Ознакомительная версия.
В своих романтических, навеянных «Островом» мечтах я грезил о святой, отделенной от мира земле, где просто и хорошо. «Где просто, там святых до ста». Я не знал, как именно хорошо должно быть, но никак не мог представить себе, что это добровольная пахота до полного одурения. Я могу предположить, что такой строгий режим в монастырях существует еще и для того, чтобы отбить у братии любые плотские желания. Тут попадание верное: мыслей о женщине не возникает и импотенция не за горами при таком режиме работы и таких нагрузках. Я укорял себя в малодушии, изо всех сил пытался не казаться еврейчиком, которого заставили работать, а он и спекся, но гораздо более, чем физическая усталость, меня беспокоила усталость умственная, а вернее, быстро прогрессирующее отупение.

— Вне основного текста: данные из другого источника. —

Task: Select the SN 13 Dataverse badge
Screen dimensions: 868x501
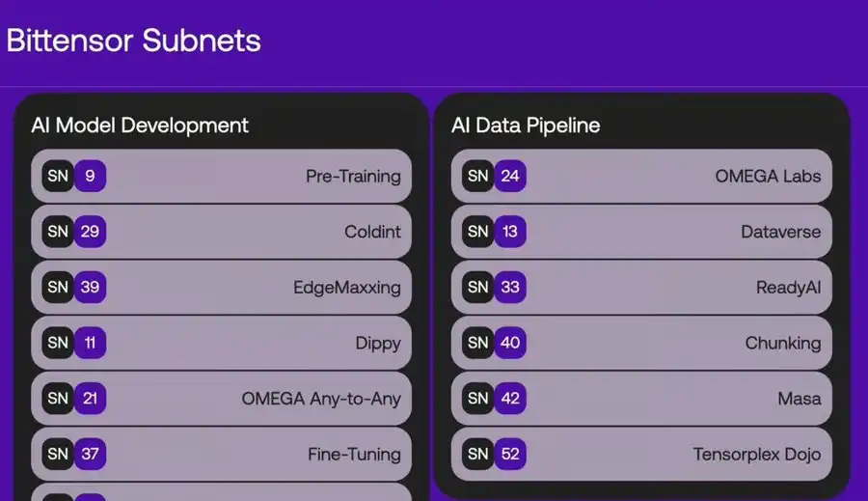Action: (x=494, y=232)
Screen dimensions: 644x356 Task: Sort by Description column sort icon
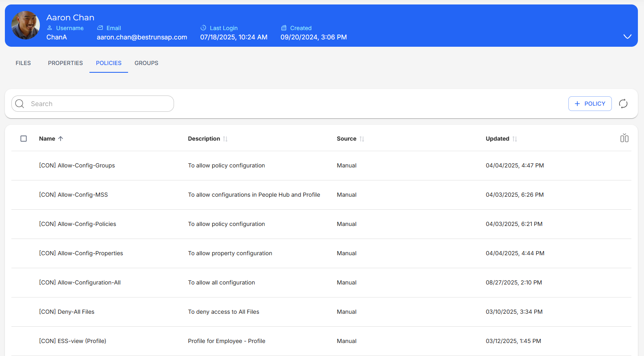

Мой мозг выключился в первый же день, и я стал самому себе напоминать робота, настолько однообразными были мои движения, мои редкие мысли, касавшиеся в основном соблюдения расписания, избежания штрафных поклонов, опасений, как бы не изувечиться во время работы самому и не покалечить кого-нибудь из братии. Я ничего не замечал вокруг, и лишь поздно вечером, валясь спать, я вновь и вновь давал себе зарок на следующий день обязательно поговорить с отцом Александром, поговорить с Акинфием, поговорить хоть с кем-нибудь о том, ради кого я сюда приехал, поговорить об Иисусе! Но вот наступал следующий день, и вновь мне было некогда, некогда, некогда! Однажды, срубив очередное дерево и глядя, как медленно, словно нехотя оно падает на заснеженную землю, я решил: «Выстою. Это испытание, которое я должен вынести, а если сломаюсь и уйду, то, значит, говно я. Полное. Ведь не может же быть, чтобы монаси не думали о нем, об Иисусе. Иначе зачем тогда все монастыри с их строгими правилами, с аскезой? Неужели и это способ удовлетворения бесконечного эгоизма людского, когда человек таким образом просто меняет обстановку вокруг себя, наслаждаясь тем, что он из одной системы с ее правилами перешел в другую систему с другими правилами?! Неужели все так просто?!»
После лесопилки я попал на послушание в трапезную, где весь день помогал при кухне, чистил картошку, мыл пол, перемывал посуду и колол дрова. Моим напарником был инок по имени Федор – молчаливый и угловатый мужик с длинными руками и кривой поясницей. Его скрутило давно, здесь, в монастыре, и он мучился. Глядя на его перекособоченную походку, я, сам будучи время от времени спинным страдальцем, спросил его:
– Болит?
– Болит, а то как же! – с каким-то непонятным мне удовольствием ответил Федор. – Господь Бог отметил, за грехи мои кару наложил.
– Дурак ты! – вырвалось у меня.
– Что?! Ты чего это лаешься? Без году неделя здесь, а руганью сыплешь, словно бес! – возмутился Федор и в сердцах бухнул на дровяную плиту большую кастрюлю с будущим супом.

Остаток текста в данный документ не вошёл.